# Heart Disease ML Pipeline (UCI) — Notebooks

These notebooks implement a full pipeline on the **UCI Heart Disease** dataset using your requested loader:

```python
from ucimlrepo import fetch_ucirepo
heart_disease = fetch_ucirepo(id=45)
X = heart_disease.data.features
y = heart_disease.data.targets
```

> Bonus items (Streamlit/Ngrok) are intentionally **omitted** per the request.

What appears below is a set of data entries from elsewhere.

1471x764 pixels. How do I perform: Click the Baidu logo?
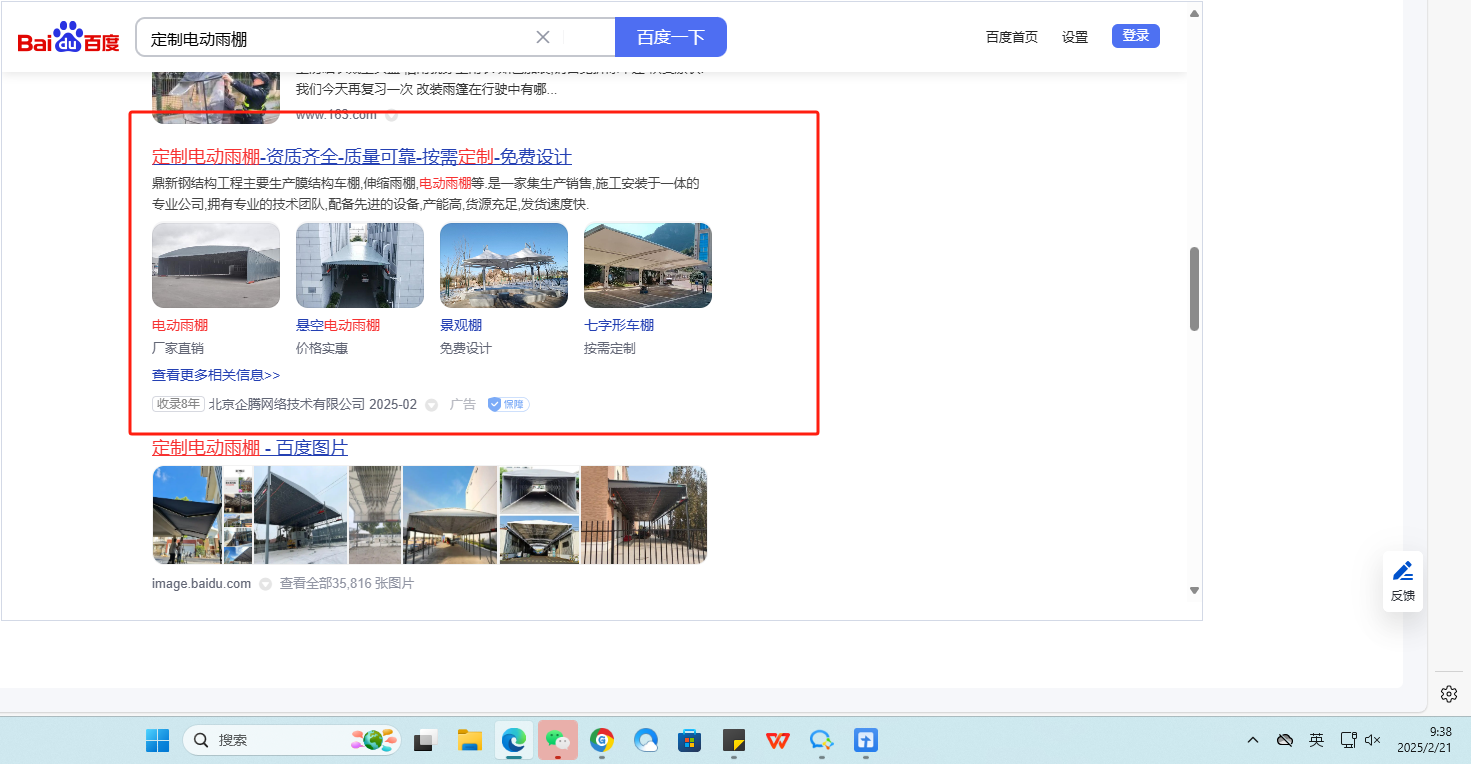pyautogui.click(x=68, y=39)
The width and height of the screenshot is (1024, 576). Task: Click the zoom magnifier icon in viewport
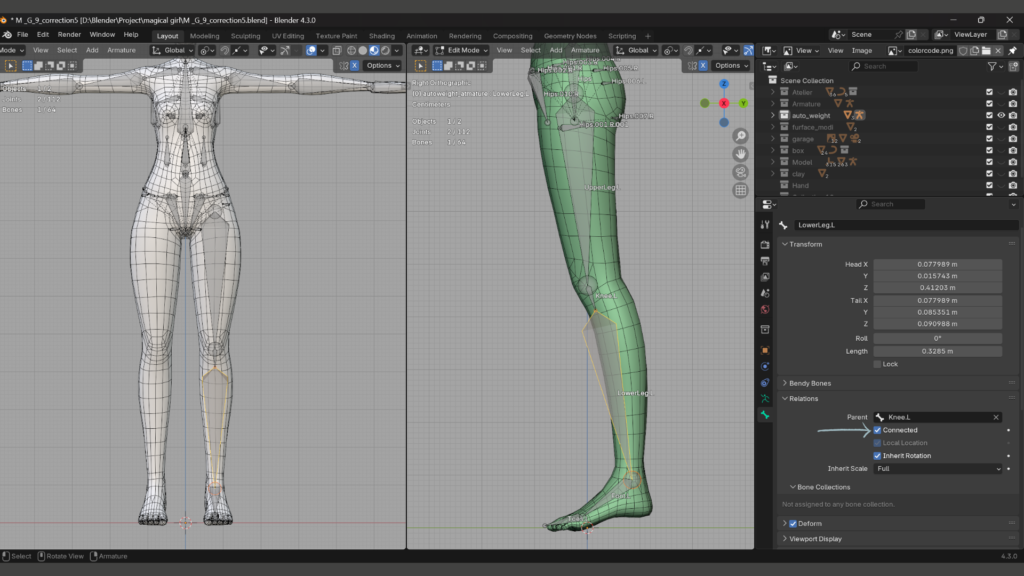coord(740,136)
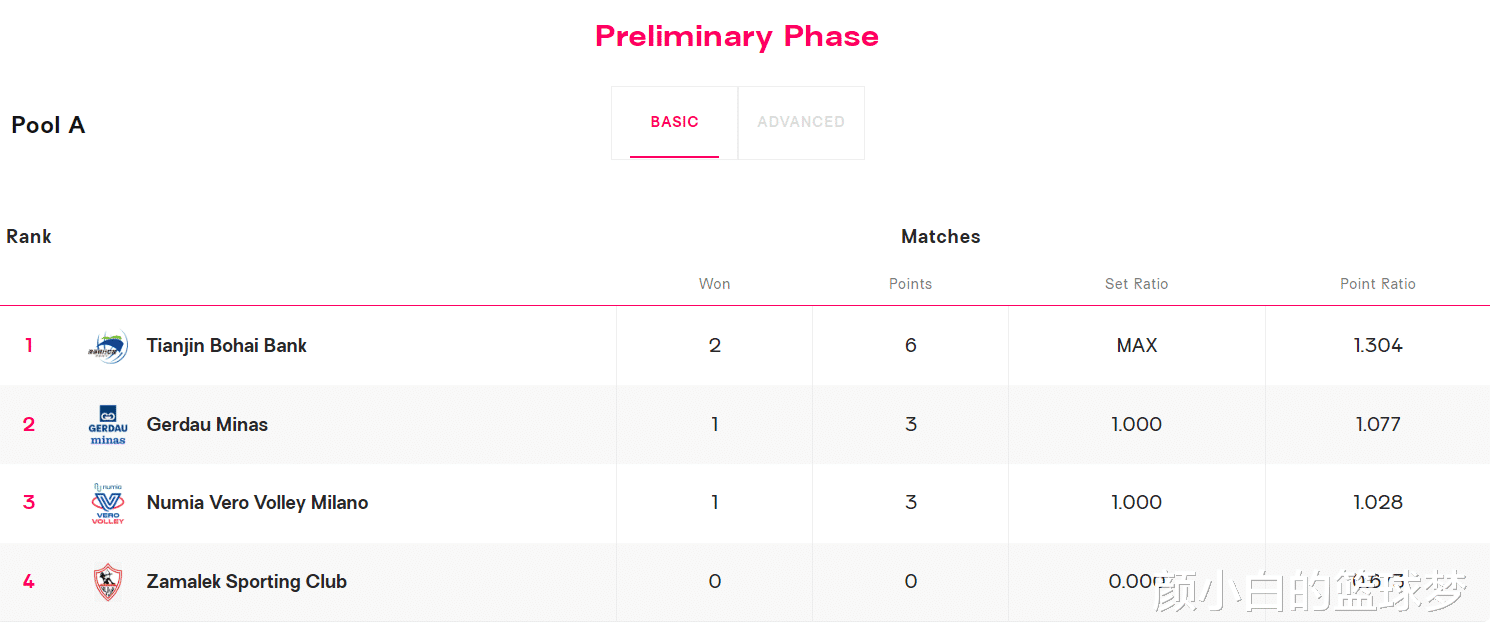Image resolution: width=1490 pixels, height=643 pixels.
Task: Click the Pool A heading
Action: [48, 125]
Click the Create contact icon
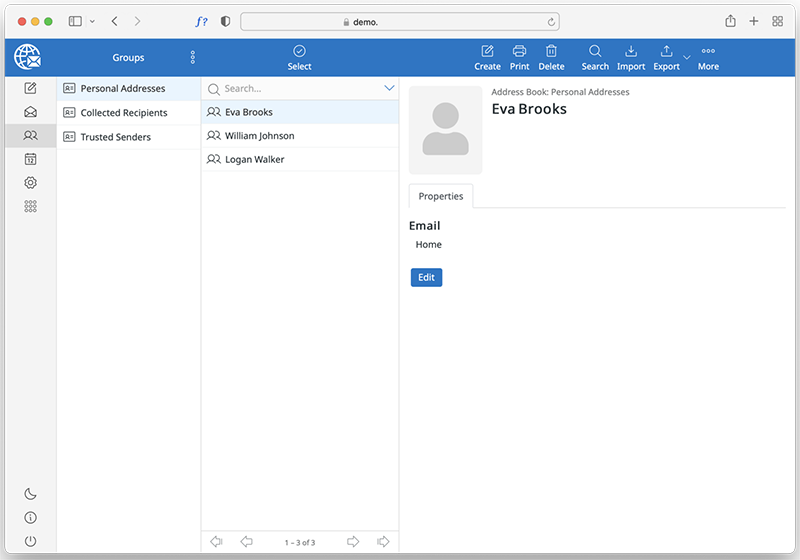800x560 pixels. [487, 57]
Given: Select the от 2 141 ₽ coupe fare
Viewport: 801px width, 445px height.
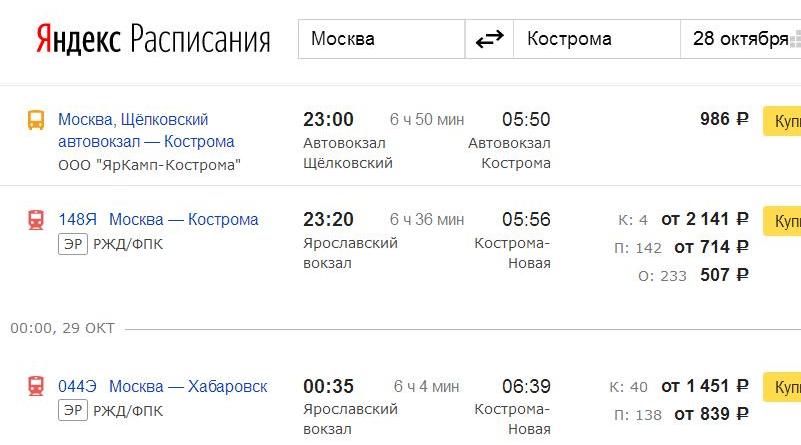Looking at the screenshot, I should click(x=704, y=219).
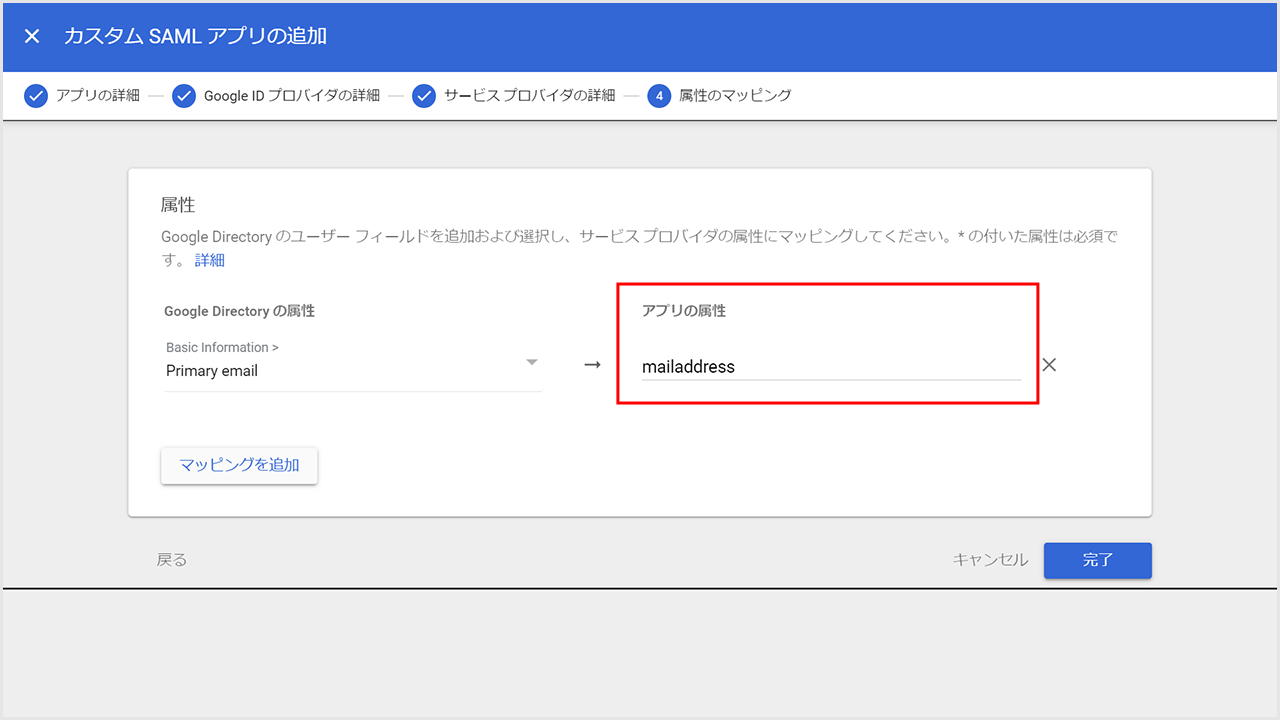The image size is (1280, 720).
Task: Click the キャンセル button
Action: pos(990,560)
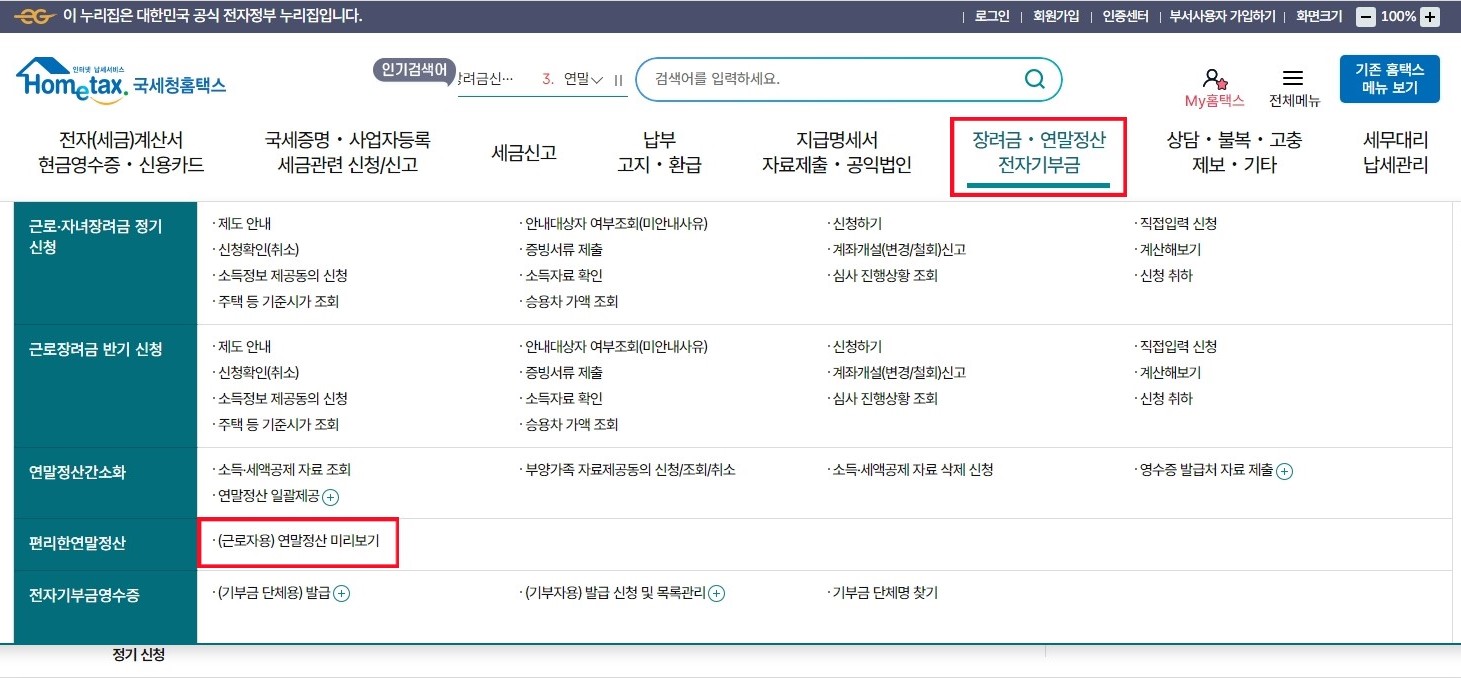Image resolution: width=1461 pixels, height=678 pixels.
Task: Click the minus icon to shrink 화면크기
Action: 1367,15
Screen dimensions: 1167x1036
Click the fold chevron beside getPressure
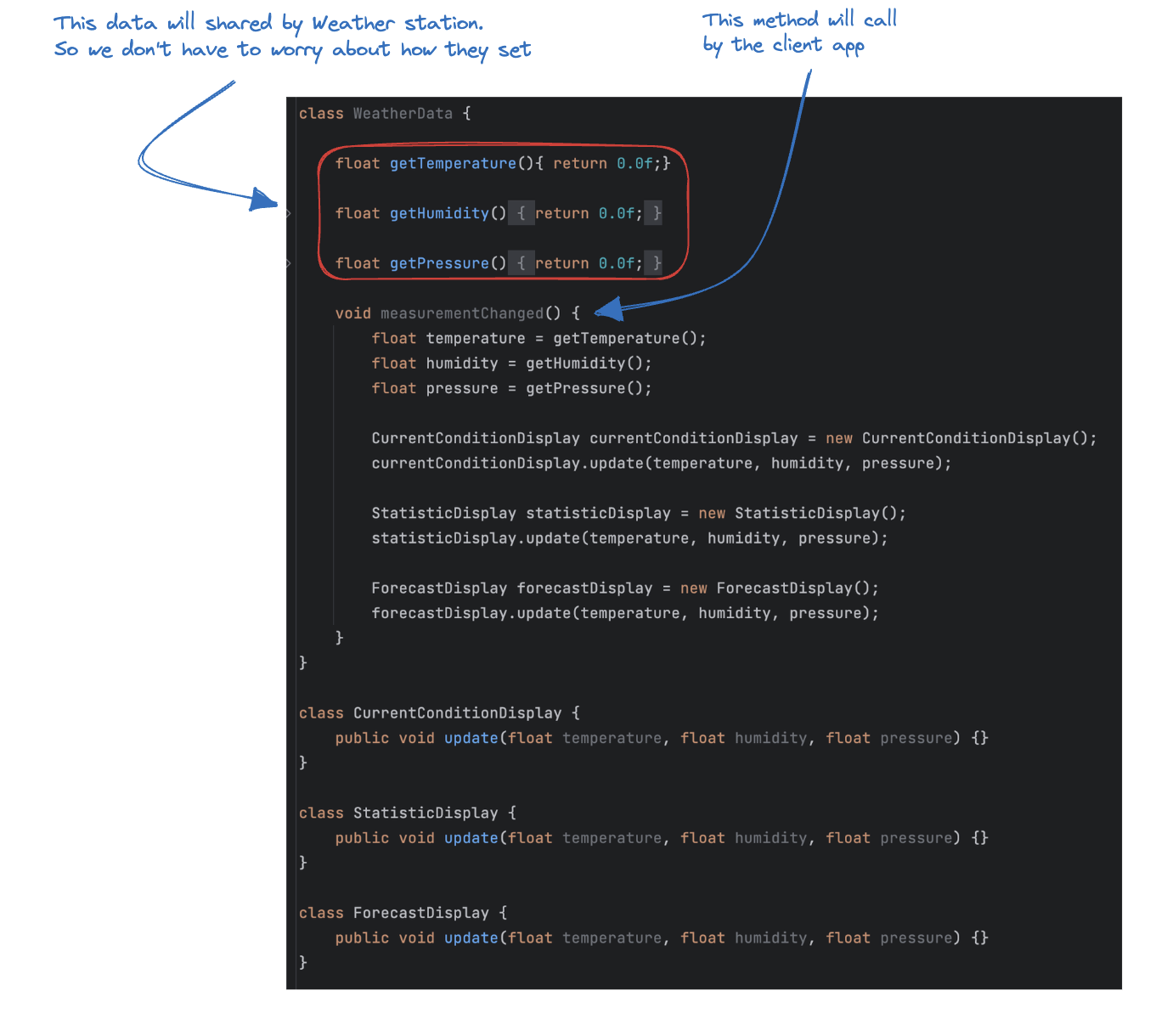pyautogui.click(x=290, y=263)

## 05 — Unsupervised Learning (Clustering)

- K-Means (elbow method)
- Agglomerative (hierarchical) clustering + dendrogram
- Optional: Compare cluster labels with true labels (ARI, NMI)

In [2]:
import numpy as np
import pandas as pd
import matplotlib.pyplot as plt
from sklearn.cluster import KMeans, AgglomerativeClustering
from sklearn.metrics import adjusted_rand_score, normalized_mutual_info_score
from scipy.cluster.hierarchy import dendrogram, linkage

# Load processed arrays
X_train = np.load("../data/X_train.npy")
X_test  = np.load("../data/X_test.npy")
y_train = np.load("../data/y_train.npy")
y_test  = np.load("../data/y_test.npy")

X = np.concatenate([X_train, X_test], axis=0)
y = np.concatenate([y_train, y_test], axis=0)

# KMeans elbow
inertias = []
K = range(1, 11)
for k in K:
    km = KMeans(n_clusters=k, n_init=10, random_state=42)
    km.fit(X)
    inertias.append(km.inertia_)

plt.figure()
plt.plot(list(K), inertias, marker='o')
plt.title("K-Means Elbow Method")
plt.xlabel("k")
plt.ylabel("Inertia")
plt.savefig("../results/kmeans_elbow.png", dpi=150)
plt.close()

# Choose a default k=2 (presence/absence of disease) but this is exploratory
k = 2
km2 = KMeans(n_clusters=k, n_init=10, random_state=42)
clusters_km = km2.fit_predict(X)

# Hierarchical
Z = linkage(X[:500], method='ward')  # sample to speed up plots if large
plt.figure(figsize=(10, 5))
dendrogram(Z, truncate_mode="level", p=5)
plt.title("Hierarchical Clustering Dendrogram (truncated)")
plt.xlabel("Samples")
plt.ylabel("Distance")
plt.tight_layout()
plt.savefig("../results/hierarchical_dendrogram.png", dpi=150)
plt.close()

# Compare with ground truth (optional, since clustering is unsupervised)
ari = adjusted_rand_score(y, clusters_km)
nmi = normalized_mutual_info_score(y, clusters_km)

with open("../results/clustering_report.txt", "w") as f:
    f.write(f"KMeans k={k} -> ARI={ari:.3f}, NMI={nmi:.3f}\n")

print("Saved elbow plot, dendrogram, and clustering report.")

Saved elbow plot, dendrogram, and clustering report.